Raging Waves could begin selling alcoholic beverages this summer

The 58-acre Raging Waves water park, which is located at 4000 N. Bridge St. in Yorkville, just off Route 47, will open for the season at 11 a.m. Saturday. The water park is set to stay open through Sept. 4, weather permitting.

Yorkville City Council members created a new liquor license that would allow water parks to serve alcohol in a split vote at their May14 meeting.

Under the license, water park operators will be allowed to sell beer, wine and liquor inside the park from 10 a.m. to 6 p.m. Wristbands will be required for purchase and consumption, only one drink purchase per ID will be allowed at a time, and alcoholic beverages will have to be served in plastic containers.

Despite pushback from one resident and multiple council members, an amendment to the liquor code to create the new class of liquor license was approved in a 5-4 vote. Aldermen Seaver Tarulis, Daniel Transier, Craig Soling and Chris Funkhouser voted no, and Mayor John Purcell cast the tie-breaking vote.

Owners of Yorkville’s sole water park, Raging Waves, will still have to apply for the license, but park operators were at the meeting lobbying for council approval of the new license.

Raging Waves, the largest water park in Illinois, was recently purchased by the Bowlero Corporation and leased to Premier Parks, LLC. which operates theme parks across the country and in Canada.

Chief Operating Officer of Premier Parks Hue Eichelberger was at the meeting representing Raging Waves. Eichelberger told council members that they offer alcohol in all of the other theme parks they operate, they are very strict on their policies and issues are very rare.

Eichelberger said they are aiming to create a resort environment at Raging Waves. He said unlike an amusement park, a water park is a place for people to go as a family to relax, enjoy the attractions and have a good time, which to some people includes having a drink.

“This is not like the neighborhood theme park. A water park is more like a Four Seasons, more like a resort experience,” Eichelberger said. “When you’re taking your family to a water park, you want to relax, you want to have fun, you want to watch the kids have a good time and the fact that you happen to sell alcohol does not counteract that at all.”

Early in the meeting, resident Mike Krempski spoke during public comment where he read off dozens of Facebook comments criticizing the idea of allowing the park to sell alcohol. Many of the comments cited frequent police calls to the water park and suggested that introducing alcohol would only worsen the issue.

During discussion, council members approved a motion to amend the ordinance to include the requirement of wristbands for the purchase and possession of alcohol, due to concerns that drinks may be passed to underage guests.

Soling was not in favor of the new license, and said he did not think the park would be able to police the consumption of alcohol as well as he would want them to.

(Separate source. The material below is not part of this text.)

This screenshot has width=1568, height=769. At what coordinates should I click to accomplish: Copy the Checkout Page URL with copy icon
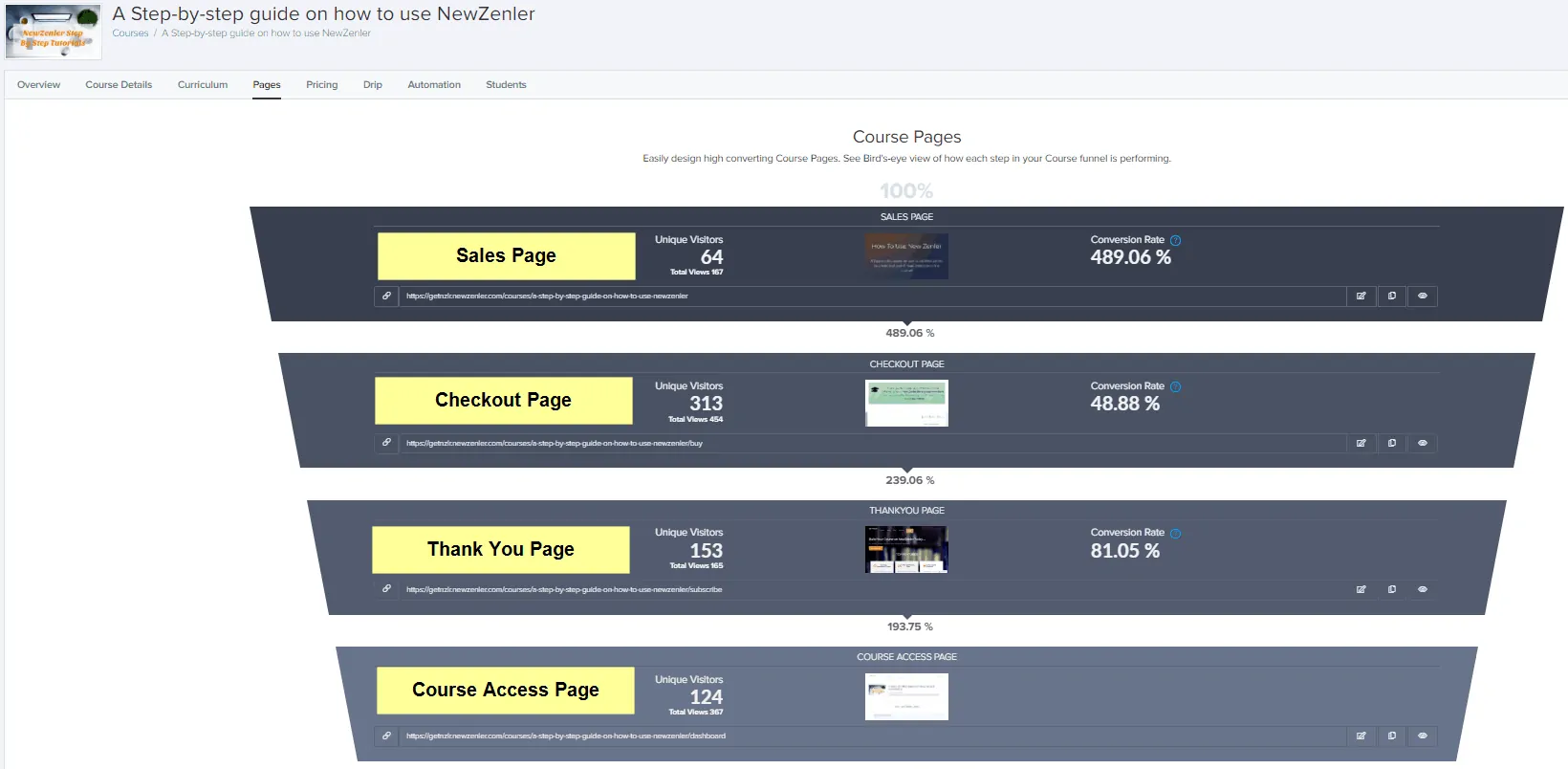coord(1392,443)
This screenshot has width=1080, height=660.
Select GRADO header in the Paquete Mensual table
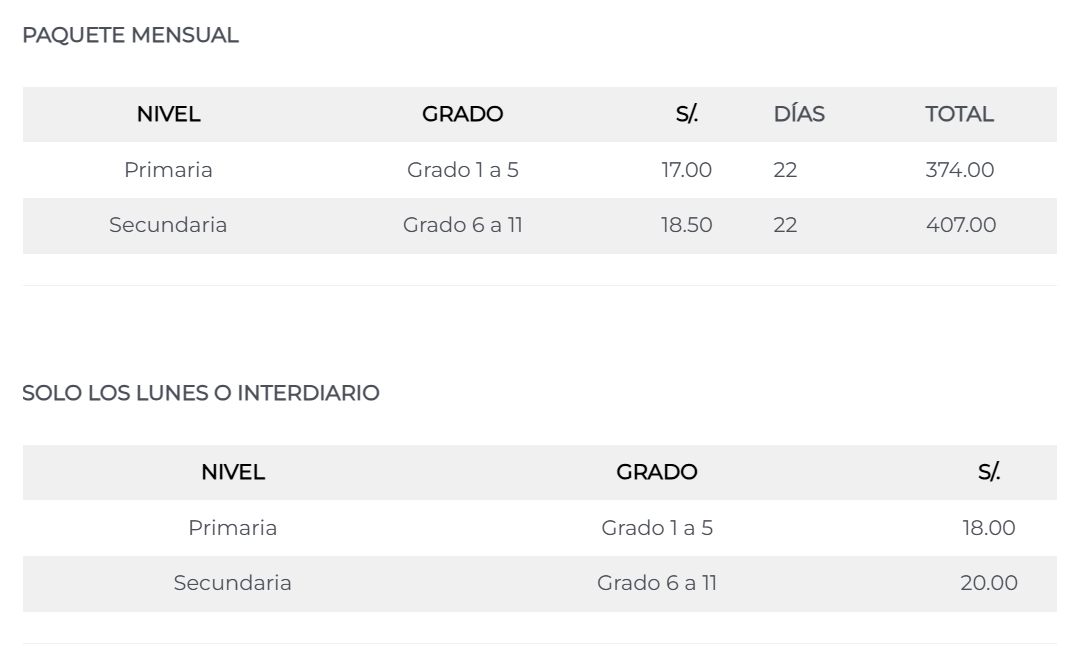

Eichelberger said they hire off-duty police officers and in-house security to police all of their parks and said any time the park is open, there will be trained security present.

Other council members suggested having designated zones where alcohol could be consumed and underage guests would not be allowed, but Eichelberger said they are looking for guests to have the ability to bring them to their seats and relax, and not be corralled in a confined area.

Police Chief James Jensen said he did not have any issues with the sale of alcohol at the waterpark, and thought it was a good idea. He said the security at the park has been top notch and added that currently, any park guest wanting to consume alcohol could go to the parking lot to do so.

Jensen said a water park is a city within a city, and on holiday weekends there can be up to 9,000 people at the park, so they have to expect to get calls for service, but the vast majority of calls they’ve responded to have been minor instances.

Purcell said, as he is also the Liquor Commissioner, he would be able to suspend or revoke the license at any time, should it cause problems in the park or not be policed well.

Raging Waves will have to apply for the license and receive council approval before introducing the sale of alcohol.